Black Star Journal: “A pair of sociologists has taken a ruler to the role that parental incarceration plays in childhood inequality, only to learn that a measuring wheel might have been a more appropriate tool.
By the time they reached age 14, a quarter of black babies born in 1990 had seen a parent go to jail or prison, Sara Wakefield of Rutgers University-Newark and Christopher Wildeman of Yale University write in Children of the Prison Boom: Mass Incarceration and the Future of American Inequality, a book published in December by the Oxford University Press.
By contrast, that rate was 14 percent for black babies born just 12 years earlier, in 1978. What happened between those two periods is that the U.S. incarceration rate exploded; it is currently both the highest in the world and the highest it has ever been.
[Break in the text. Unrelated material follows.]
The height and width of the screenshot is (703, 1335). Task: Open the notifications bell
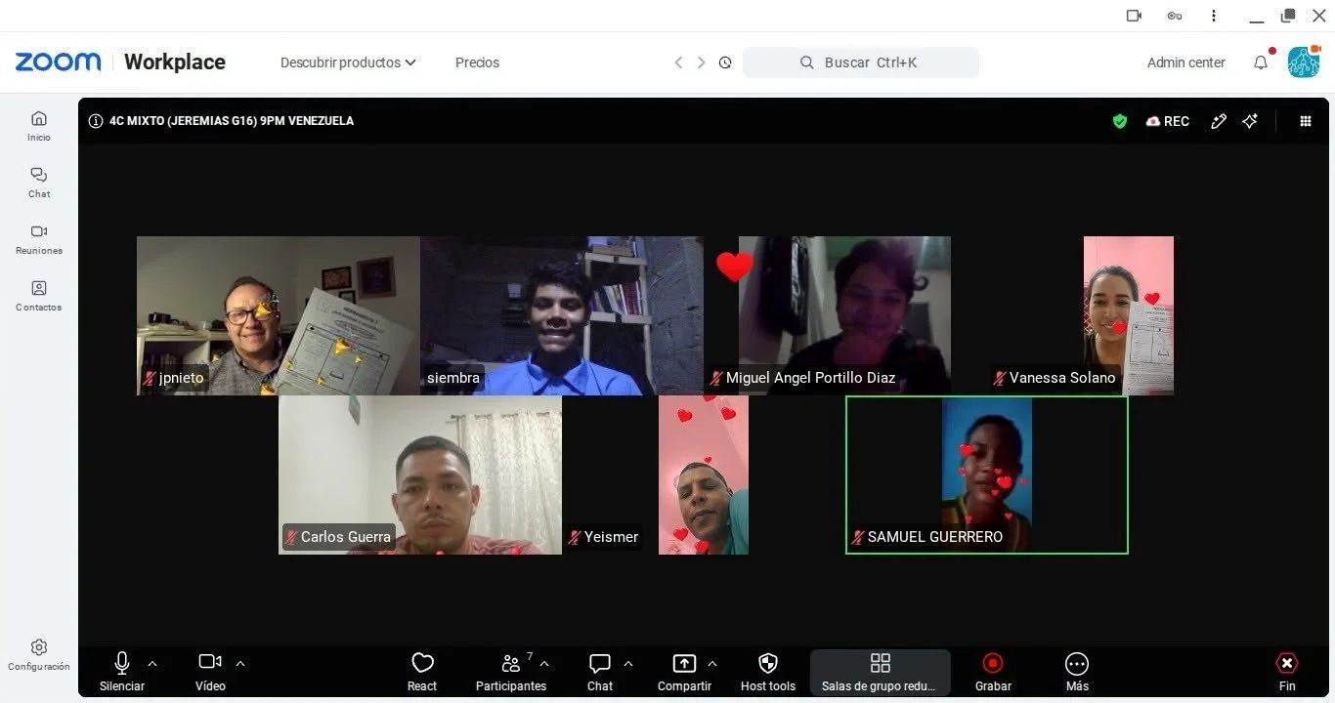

For whites, the percentages of children with incarcerated parents also increased, but remained much lower. About 3 percent of white babies born in 1990 had witnessed parental incarceration by age 14, as compared to 1 percent of white babies born in 1978.
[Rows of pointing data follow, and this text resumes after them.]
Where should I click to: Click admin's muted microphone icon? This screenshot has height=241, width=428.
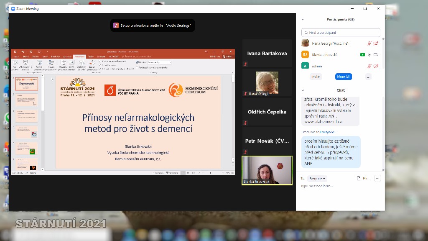coord(369,66)
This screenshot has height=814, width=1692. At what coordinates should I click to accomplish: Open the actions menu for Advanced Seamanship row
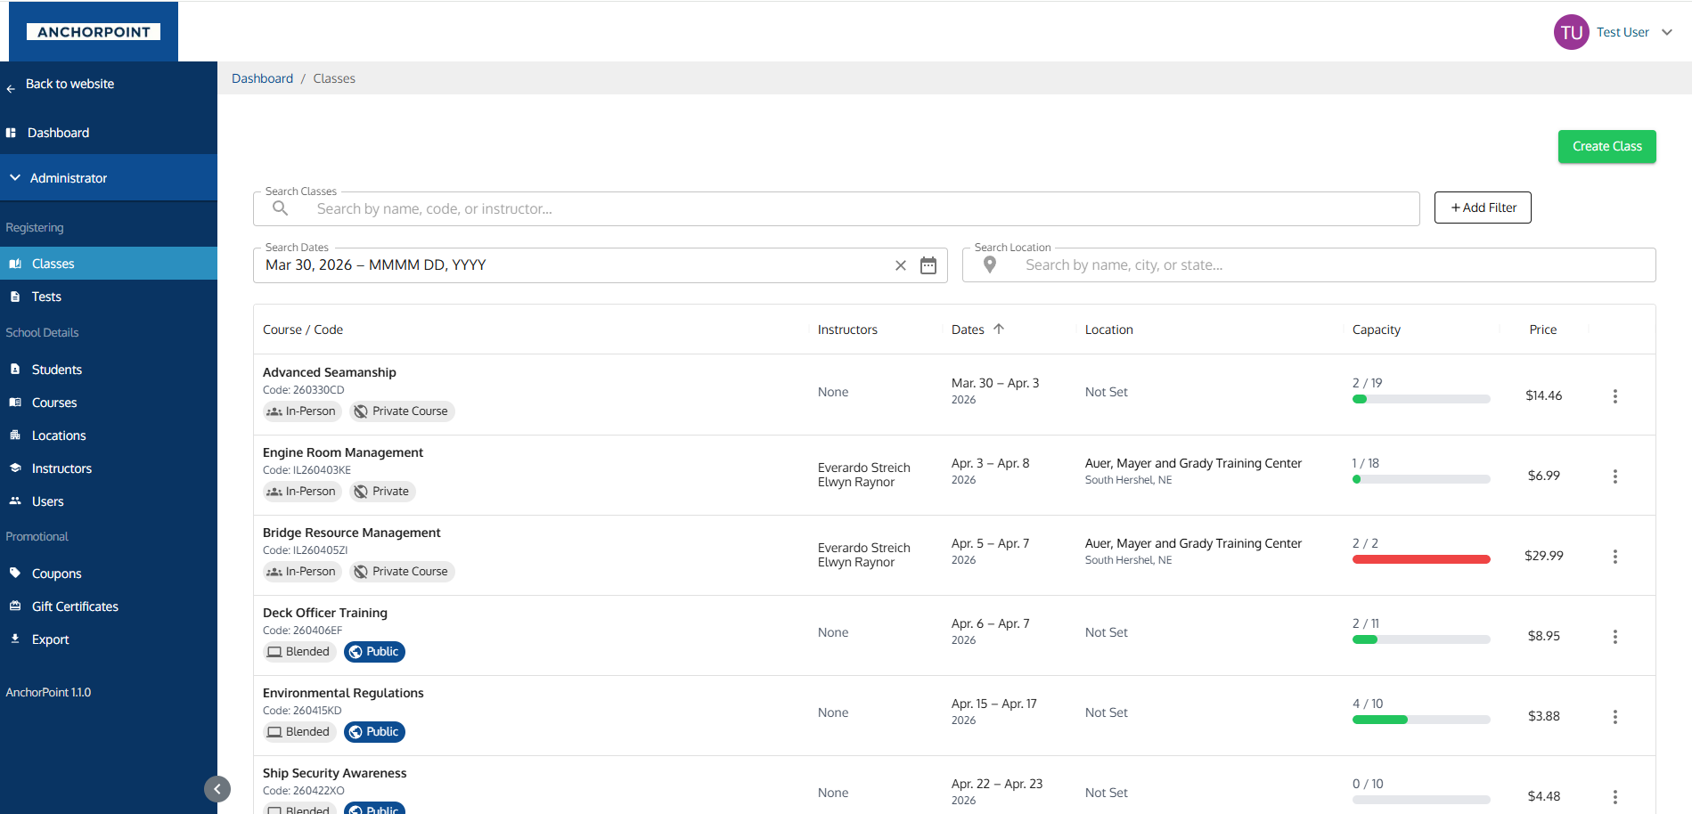point(1615,395)
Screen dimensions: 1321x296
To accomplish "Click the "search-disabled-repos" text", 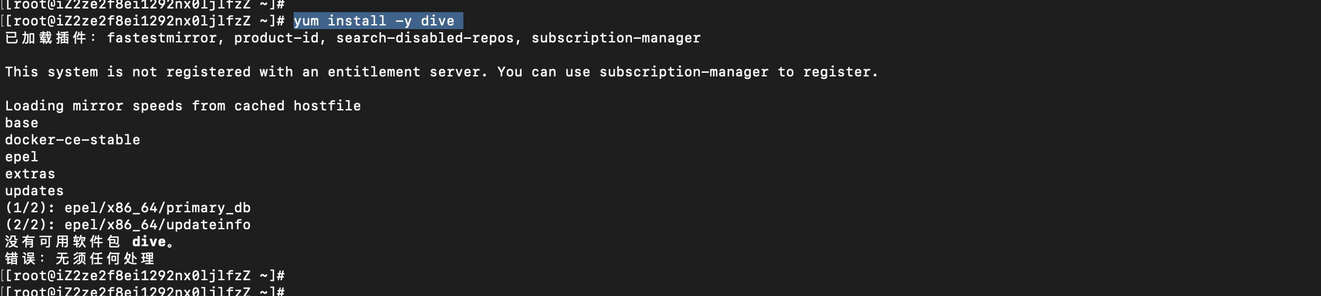I will 425,38.

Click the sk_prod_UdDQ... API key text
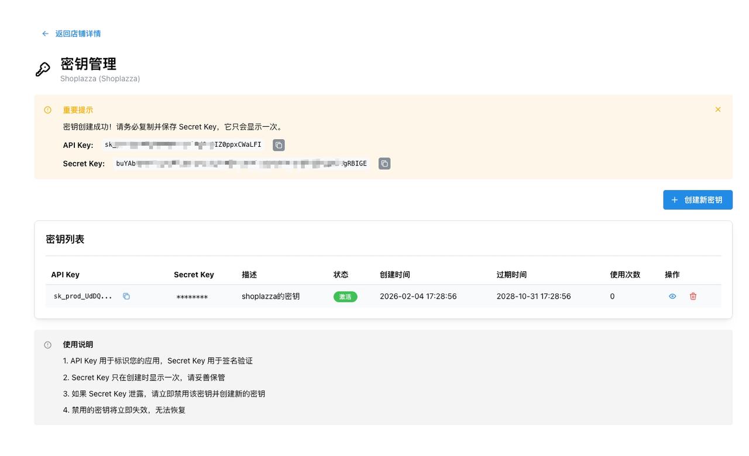83,296
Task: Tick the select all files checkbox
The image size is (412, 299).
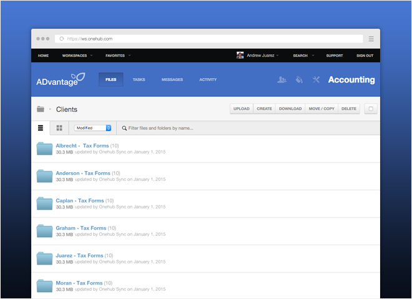Action: coord(371,109)
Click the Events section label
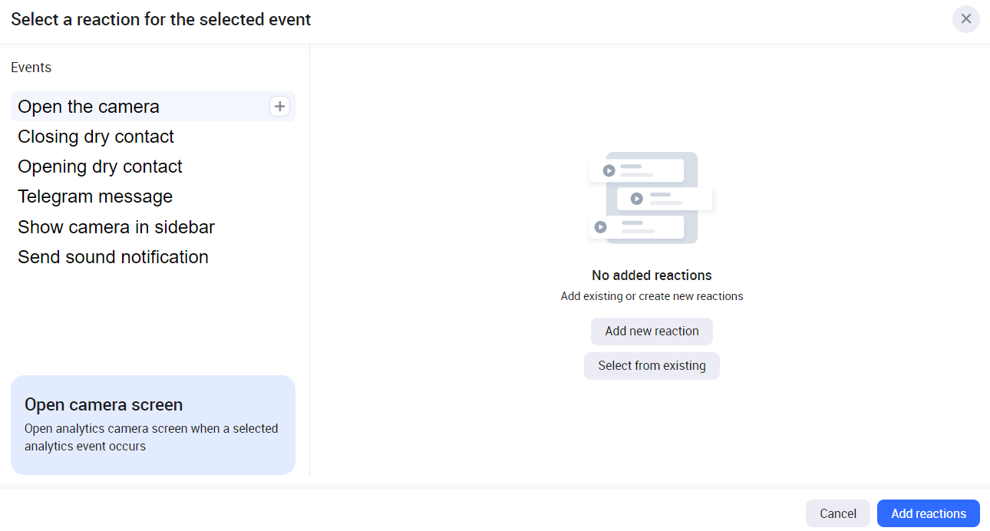Screen dimensions: 990x531 31,68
The study focused on black and white children because the differences are starker and also because large-scale data sets have classified Hispanics inconsistently throughout the years, making it difficult to assess the impact of parental incarceration.
“We anticipate that the results we discuss here would apply in much the same direction (if not magnitude) to Hispanic children,” the authors write.
Overall, more than 3 percent of American children (2.7 million) have a parent in prison on any given day.
“To put this in perspective, consider that about 1 percent (or 1 million) American children will experience divorce this year. … Another 3 percent will witness domestic violence. … About 1 percent of American children are on the autism spectrum … and 6 percent are academically gifted,” Wakefield and Wildeman write.
They add: ”Perhaps the best evidence of how widespread the experience of incarceration has become is found in the creation of a new Muppet in 2013 by the iconic children’s show ‘Sesame Street.’ An online tool kit of resources for children of incarcerated parents accompanied the introduction of Alex, a Muppet with an incarcerated father.”
In some extreme circumstances, the researchers found, parental imprisonment may protect a child, especially if the father has a history of inflicting domestic abuse. (The book focuses on children with incarcerated fathers, since female-incarceration rates, while growing, remain small.) However, for most children, this circumstance is simply not the case. Wakefield and Wildeman write that the five-fold increase in children with incarcerated parents that has occurred since 1980 has largely been fueled by locking up nonviolent offenders who tend to have family ties and histories of employment.”